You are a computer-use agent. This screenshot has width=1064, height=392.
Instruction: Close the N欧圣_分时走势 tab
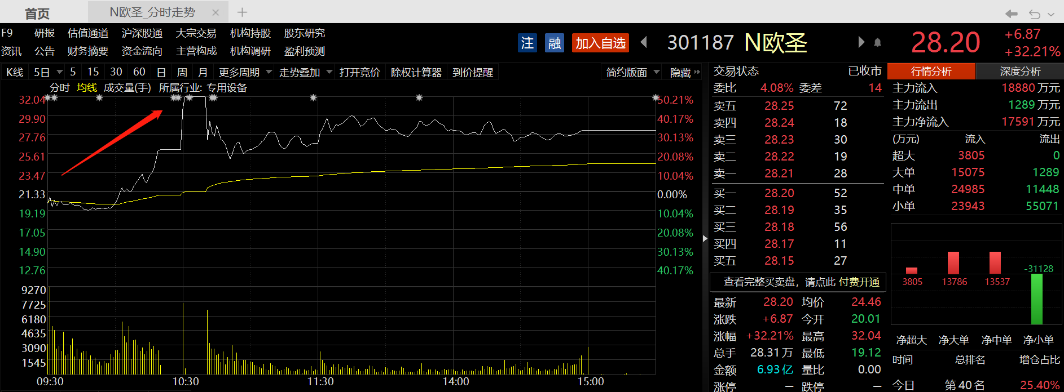click(216, 12)
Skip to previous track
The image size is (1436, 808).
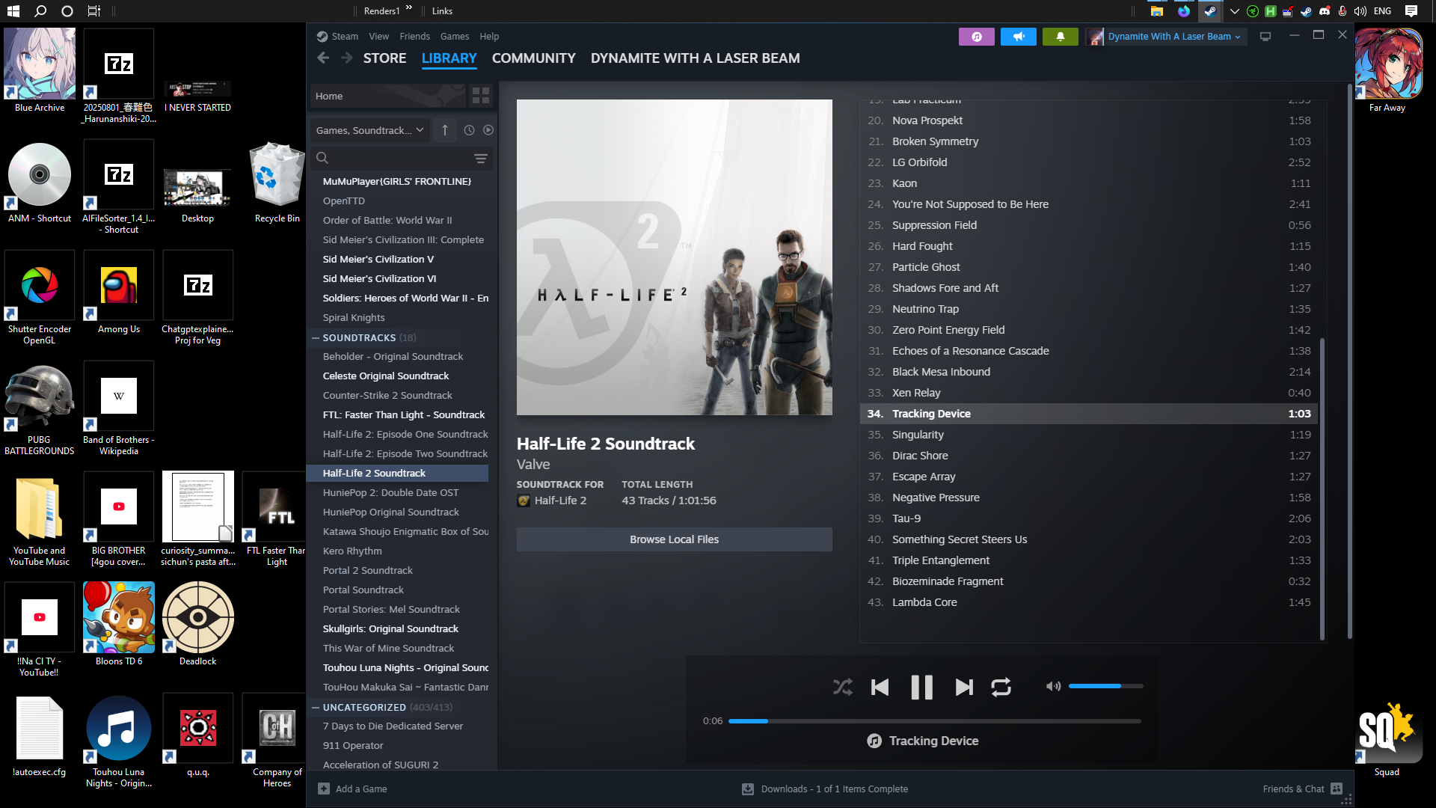880,687
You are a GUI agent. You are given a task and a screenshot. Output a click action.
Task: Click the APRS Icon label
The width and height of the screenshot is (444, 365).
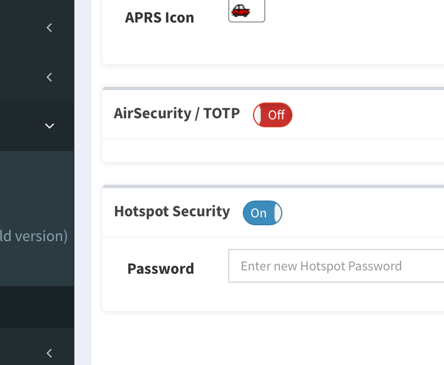click(159, 17)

» **Work to do**:
In the material, from the line containing "You are a GUI" through the end, replace "label" with "button" and reproduce those lines with nothing else changed. Leave the pictures out of your answer.

» **Task result**:
You are a GUI agent. You are given a task and a screenshot. Output a click action.
Task: Click the APRS Icon button
The width and height of the screenshot is (444, 365).
click(159, 17)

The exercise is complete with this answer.